On Wednesday, 18 June 2014 at 01:46:02 UTC, H. S. Teoh via Digitalmars-d wrote:
On Wed, Jun 18, 2014 at 01:21:34AM +0000, c0de517e via Digitalmars-d wrote:
[...]
I don't doubt that there are forms of metaprogramming that are MUCH better than C++, actually C++ is among the worst. But even in dunno, a lisp with hygienic macros, metaprogramming should be used imho with caution, because it's so easy to introduce all kind of new constructs that look nifty and shorten the code, but one has to understand that each time you add one it's one more foreign syntax that is local to a
context and people have to learn and recognize

Isn't it the same with having many different functions that do almost exactly the same thing?

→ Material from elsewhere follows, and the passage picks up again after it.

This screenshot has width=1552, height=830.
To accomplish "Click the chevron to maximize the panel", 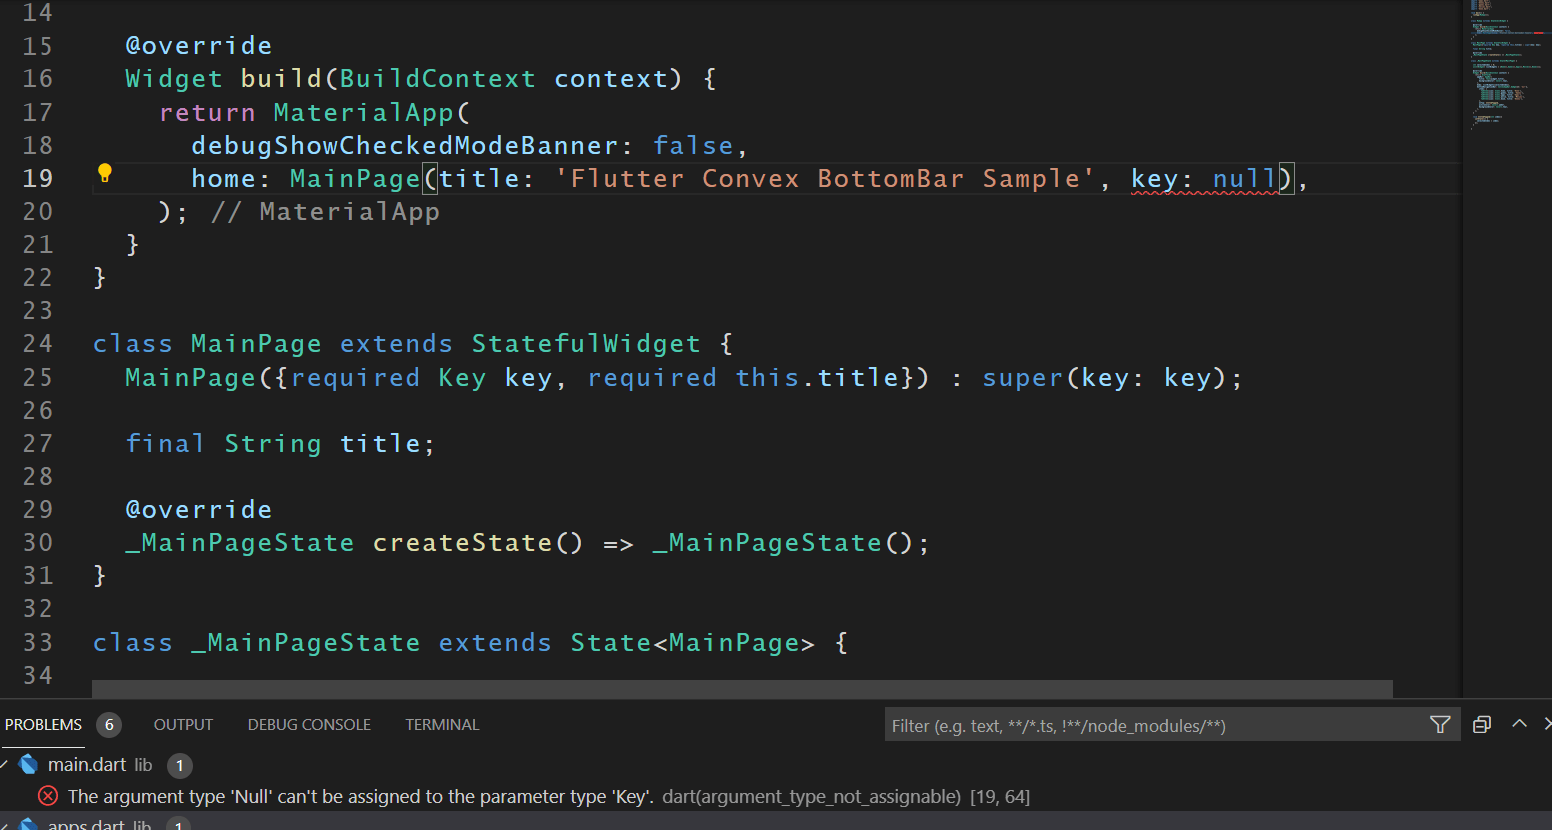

You're just shifting the context dependency onto the additional cognitive load to remember and recognize all those little
variations on the same abstract operation - findInIntArray,
findInStringArray, findInFloatArray, findInIntTree, findInFloatTree, findInStringTree, etc.. Why not rather combine them all into a single
find() function that works for all those cases?

Not to mention, having to separately implement findInIntArray,
findInFloatArray, findInDoubleArray, etc., just increased the amount of almost-duplicate code n times, which means n times more opportunities for typos and bugs. As we all know, humans are very error-prone, so
minimizing the opportunities for error is a significant benefit.

And arguably, the metaprogramming solution actually *reduces* the amount people need to learn and recognize, because you learn the abstract
operation "find" once, and then you can apply it to all sorts of
containers (as long as the find() implementation supports the underlying concrete types). Without metaprogramming you have to implement find() n times, and the people who come after you have to learn it n times.

Now, granted, it *is* possible to abuse metaprogramming by having the int overload of find() do something completely unrelated to the float overload of find(), like one returning the first matching element and the other returning the last matching element, but that's a problem caused by the improper use of metaprogramming, not an inherent problem of metaprogramming itself. You can't blame a hammer for not being able to hammer a nail just because somebody decided to use the wrong end for
hammering.


T

Now you're talking polymorphism again, but I already said polymorphism is rather ok, and it's actually not really metaprogramming, it's just fancier typing.